[Description of the task] Please give an exact transcription of the lines below, from the one that contains "Click Add Email Signature link" to the very last, with no other lines.

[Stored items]
▼

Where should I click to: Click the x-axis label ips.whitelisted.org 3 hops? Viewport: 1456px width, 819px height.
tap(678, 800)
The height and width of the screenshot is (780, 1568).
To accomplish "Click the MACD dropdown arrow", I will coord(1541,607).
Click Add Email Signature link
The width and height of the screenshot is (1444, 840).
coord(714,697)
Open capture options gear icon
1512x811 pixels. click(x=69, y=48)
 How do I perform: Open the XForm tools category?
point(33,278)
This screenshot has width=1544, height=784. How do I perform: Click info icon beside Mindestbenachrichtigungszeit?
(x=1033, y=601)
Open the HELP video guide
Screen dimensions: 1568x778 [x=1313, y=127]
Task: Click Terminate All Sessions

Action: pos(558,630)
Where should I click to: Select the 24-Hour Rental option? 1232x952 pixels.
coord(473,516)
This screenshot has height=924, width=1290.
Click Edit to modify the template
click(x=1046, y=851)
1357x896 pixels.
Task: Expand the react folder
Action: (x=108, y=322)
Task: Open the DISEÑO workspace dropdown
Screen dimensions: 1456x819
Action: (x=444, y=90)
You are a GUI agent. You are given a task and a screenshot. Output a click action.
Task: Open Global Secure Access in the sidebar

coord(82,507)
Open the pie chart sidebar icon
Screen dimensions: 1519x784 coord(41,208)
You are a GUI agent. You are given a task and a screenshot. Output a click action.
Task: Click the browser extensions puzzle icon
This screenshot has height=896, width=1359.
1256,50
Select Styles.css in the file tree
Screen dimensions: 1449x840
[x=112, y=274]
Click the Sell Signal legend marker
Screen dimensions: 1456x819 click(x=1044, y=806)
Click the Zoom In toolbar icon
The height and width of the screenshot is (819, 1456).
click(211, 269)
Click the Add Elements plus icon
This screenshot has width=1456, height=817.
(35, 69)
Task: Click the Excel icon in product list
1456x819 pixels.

▲

[Answer area]
Click Add Email Signature link
The width and height of the screenshot is (1444, 840).
coord(714,697)
Open capture options gear icon
1512x811 pixels. click(x=69, y=48)
 How do I perform: Open the XForm tools category?
point(33,278)
This screenshot has width=1544, height=784. How do I perform: Click info icon beside Mindestbenachrichtigungszeit?
(x=1033, y=601)
Open the HELP video guide
Screen dimensions: 1568x778 [x=1313, y=127]
Task: Click Terminate All Sessions

Action: pos(558,630)
Where should I click to: Select the 24-Hour Rental option? 1232x952 pixels.
coord(473,516)
This screenshot has height=924, width=1290.
Click Edit to modify the template
click(x=1046, y=851)
1357x896 pixels.
Task: Expand the react folder
Action: (x=108, y=322)
Task: Open the DISEÑO workspace dropdown
Screen dimensions: 1456x819
Action: (x=444, y=90)
You are a GUI agent. You are given a task and a screenshot. Output a click action.
Task: Open Global Secure Access in the sidebar

coord(82,507)
Open the pie chart sidebar icon
Screen dimensions: 1519x784 coord(41,208)
You are a GUI agent. You are given a task and a screenshot. Output a click action.
Task: Click the browser extensions puzzle icon
This screenshot has height=896, width=1359.
1256,50
Select Styles.css in the file tree
Screen dimensions: 1449x840
[x=112, y=274]
Click the Sell Signal legend marker
Screen dimensions: 1456x819 click(x=1044, y=806)
Click the Zoom In toolbar icon
The height and width of the screenshot is (819, 1456).
click(211, 269)
Click the Add Elements plus icon
This screenshot has width=1456, height=817.
(35, 69)
Task: Click the Excel icon in product list
1456x819 pixels.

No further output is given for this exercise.